§ TASK DIRECTIONS
Scan the entries for the word "below" and return every line that has it.

§ DATA TO USE
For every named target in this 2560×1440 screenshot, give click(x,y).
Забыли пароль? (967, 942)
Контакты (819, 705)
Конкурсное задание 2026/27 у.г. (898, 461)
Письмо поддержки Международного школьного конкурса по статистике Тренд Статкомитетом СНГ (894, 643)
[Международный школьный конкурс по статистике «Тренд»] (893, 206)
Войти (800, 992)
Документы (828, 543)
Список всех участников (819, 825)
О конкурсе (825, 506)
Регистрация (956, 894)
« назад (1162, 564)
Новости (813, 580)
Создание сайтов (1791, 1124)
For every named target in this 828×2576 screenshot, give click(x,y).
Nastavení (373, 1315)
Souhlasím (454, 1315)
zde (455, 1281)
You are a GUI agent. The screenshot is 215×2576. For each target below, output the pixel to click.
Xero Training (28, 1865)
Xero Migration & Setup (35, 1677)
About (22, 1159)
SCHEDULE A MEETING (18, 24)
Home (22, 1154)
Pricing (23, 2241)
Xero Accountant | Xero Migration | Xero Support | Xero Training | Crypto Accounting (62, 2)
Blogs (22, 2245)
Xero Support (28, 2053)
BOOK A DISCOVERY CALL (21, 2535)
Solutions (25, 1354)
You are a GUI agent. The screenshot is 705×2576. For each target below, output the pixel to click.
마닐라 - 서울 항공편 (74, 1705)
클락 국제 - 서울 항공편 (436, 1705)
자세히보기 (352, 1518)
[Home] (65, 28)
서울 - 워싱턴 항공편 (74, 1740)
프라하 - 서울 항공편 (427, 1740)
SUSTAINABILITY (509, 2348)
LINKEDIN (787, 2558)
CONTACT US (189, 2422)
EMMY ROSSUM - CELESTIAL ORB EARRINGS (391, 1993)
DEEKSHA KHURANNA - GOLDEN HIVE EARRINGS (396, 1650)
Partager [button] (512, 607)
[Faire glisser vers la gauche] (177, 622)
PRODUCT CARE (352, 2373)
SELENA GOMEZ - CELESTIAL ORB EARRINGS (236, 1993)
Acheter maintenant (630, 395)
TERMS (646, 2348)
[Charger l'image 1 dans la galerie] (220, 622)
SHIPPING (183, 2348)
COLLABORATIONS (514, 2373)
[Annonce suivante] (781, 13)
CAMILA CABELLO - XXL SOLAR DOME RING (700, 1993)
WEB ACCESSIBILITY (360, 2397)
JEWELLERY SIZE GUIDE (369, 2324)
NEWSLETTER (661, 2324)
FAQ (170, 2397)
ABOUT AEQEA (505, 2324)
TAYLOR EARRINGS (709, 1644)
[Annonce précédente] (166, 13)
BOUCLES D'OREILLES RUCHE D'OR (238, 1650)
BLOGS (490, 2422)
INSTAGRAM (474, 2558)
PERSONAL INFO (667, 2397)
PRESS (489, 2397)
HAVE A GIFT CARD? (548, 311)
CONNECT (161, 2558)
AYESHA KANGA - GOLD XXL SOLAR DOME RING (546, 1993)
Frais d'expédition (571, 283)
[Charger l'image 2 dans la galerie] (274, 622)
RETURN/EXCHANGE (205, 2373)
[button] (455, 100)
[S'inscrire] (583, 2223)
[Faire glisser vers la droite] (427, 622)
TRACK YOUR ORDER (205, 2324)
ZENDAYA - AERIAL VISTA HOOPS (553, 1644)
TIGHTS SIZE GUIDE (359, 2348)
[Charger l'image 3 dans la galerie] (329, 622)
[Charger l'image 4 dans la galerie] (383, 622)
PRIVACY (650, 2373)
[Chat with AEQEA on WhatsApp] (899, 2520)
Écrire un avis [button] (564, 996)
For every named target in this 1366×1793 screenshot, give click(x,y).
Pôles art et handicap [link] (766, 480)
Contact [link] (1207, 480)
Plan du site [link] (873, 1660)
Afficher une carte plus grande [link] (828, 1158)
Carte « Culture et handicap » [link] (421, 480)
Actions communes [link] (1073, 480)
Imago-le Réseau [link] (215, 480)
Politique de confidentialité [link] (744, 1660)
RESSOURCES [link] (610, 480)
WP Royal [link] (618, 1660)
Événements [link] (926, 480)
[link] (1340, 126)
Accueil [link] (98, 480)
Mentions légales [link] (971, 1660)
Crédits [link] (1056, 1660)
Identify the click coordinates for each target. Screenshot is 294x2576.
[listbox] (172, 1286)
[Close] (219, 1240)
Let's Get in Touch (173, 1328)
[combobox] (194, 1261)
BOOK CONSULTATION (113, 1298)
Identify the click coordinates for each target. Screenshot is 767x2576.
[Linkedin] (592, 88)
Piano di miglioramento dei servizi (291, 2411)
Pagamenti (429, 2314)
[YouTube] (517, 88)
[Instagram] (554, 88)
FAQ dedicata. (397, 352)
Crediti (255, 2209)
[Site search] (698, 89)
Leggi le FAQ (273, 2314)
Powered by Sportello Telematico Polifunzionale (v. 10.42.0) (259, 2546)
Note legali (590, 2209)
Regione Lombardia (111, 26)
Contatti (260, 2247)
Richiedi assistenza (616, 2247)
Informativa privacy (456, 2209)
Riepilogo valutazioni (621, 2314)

§ RESULT FOR THIS TASK
You are a GUI agent. The screenshot is 215×2576. For each target below, output the pixel to click.
You are a GUI agent. The screenshot is 705×2576. For each target below, output the pixel to click.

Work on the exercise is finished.